Today I wrote the following email to members of the Oregon House and Senate education committees:
Dear members of the Oregon House and Senate Education Committee,
Please hold an informational hearing on the shortage of dual language immersion teachers in Oregon. Seek ideas on how Oregon can find, recruit and/or develop the teachers it needs to develop a globally competitive multilingual workforce and to close the achievement gaps of students whose primary language is not English. Changes may be needed in the current credentialing requirements for such teachers and in Oregon's public higher education's teacher training programs.
Portland Public Schools' Department of Dual Language reported to the PPS Board on 1/20/15 that it would not recommend needed additional Spanish, Mandarin or Japanese dual language immersion programs for next year primarily because of a shortage of bilingual teachers. Here is a chart from their presentation:
The Oregon Department of Education (ODE) and the Oregon Board of Education are engaging the issue of "How do we address the critical shortage of highly qualified bilingual teachers in Oregon?" On 12/11/14, ODE Education Equity staffer Martha Martinez reported to the Board on her survey of Oregon school districts as to their problems recruiting bilingual teachers. In her survey, she found that 80% of the 24 districts with bilingual programs surveyed indicated they had difficulties filling their bilingual teacher vacancies in 2014-15. 32% of districts with bilingual programs reported recruitment problems due to the candidate not being able to pass one of Oregon's required assessments for teachers. Martinez also asked the following important questions which could serve as the focus of your committee hearing:
How do we address the critical shortage of highly qualified bilingual teachers in Oregon?
Are there alternative pathways to certification that we should consider, at least for a pilot phase that could be evaluated after five years?
Is passing a standardized test in English an indispensible measure of teachers' content knowledge for Oregon? Should this be the cast for native speakers of other languages?
What can we learn from other states with large numbers of dual language programs and/or from states that now offer biliteracy seals about how they are meeting the increased need for highly literate bilingual teachers?

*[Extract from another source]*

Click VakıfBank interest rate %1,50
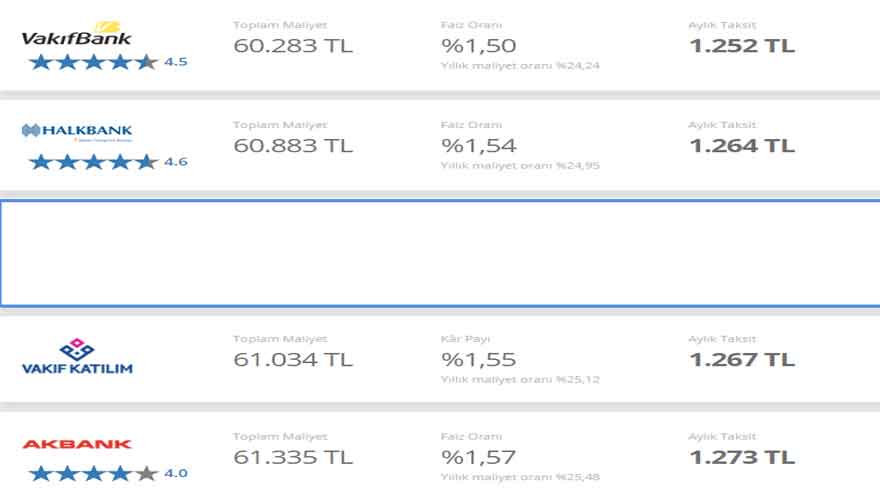The height and width of the screenshot is (495, 880). click(x=479, y=45)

Let me suggest that you need to focus separately on short term (next five years) and long term solutions. Short term, there just are not the needed licensed teachers in the US, so more teachers will need to come from abroad and licensing regulations will need to be adjusted to make this easier. Long term, the solution is to produce more such teachers in Oregon. This will required substantial new efforts to get more of Oregon's bilingual students into teaching and into programs for them at our state universities..
Let me suggest that you invite to testify, among others, some or all of the following:
Rob Saxton, David Bautista and Martha Martinez from the Oregon Department of Education.
Debbie Armendariz, Michael Bacon (both DLI Department) and Sean Murray (Human Resources Director) from Portland Public Schools.
From Portland State University, Professor Meiru Liu (Director, Confucius Institute), Howard Yank (cohort leader of the graduate Mandarin teacher program), and Professor Esperanza de la Vega (program coordinator for the Bilingual Teacher Pathway Program).
Victoria Chamberlain (Director) and Keith Menk (Deputy Director) of the Teacher Standards and Practices Commission.
Dean Randy Kamphaus of the U of O College of Education, Dean Lawrence Flick of the OSU College of Education, Dean Randy Hitz of the PSU Graduate School of Education, Dean Geoff Mills of the Southern Oregon University School of Education, Dean Mark Girod of the Western Oregon College of Education, and Dean Donald Easton-Brooks of the Eastern Oregon University Colleges of Business and Education,
Thanks you for your consideration.
Sincerely - Dave Porter
PS: In 2013-14, 8.2% of Oregon kindergarteners were in dual language immersion programs. Only 0.2% were in Mandarin immersion programs, hardly a figure to inspire optimism about Oregon's economic future.
In 2013-14, there were eleven Oregon school districts with more than 1,000 Hispanic students each that did not have any Spanish immersion programs.
This is data I collected through phone and email contacts in 2014. Note that I did one tabulation without data from Salem Keizer's Literacy Squared program. It took more time to get their data and there was, and still is, concerned as to whether they should count. Literacy Squared is a transitional bilingual program in 17 of Salem Keizer's schools. The Spanish component phases out in elementary school, raising the issue of whether they should be counted along with programs that sustain efforts to develop bilingualism. I decided they were bilingual programs in kindergarten and I would count them.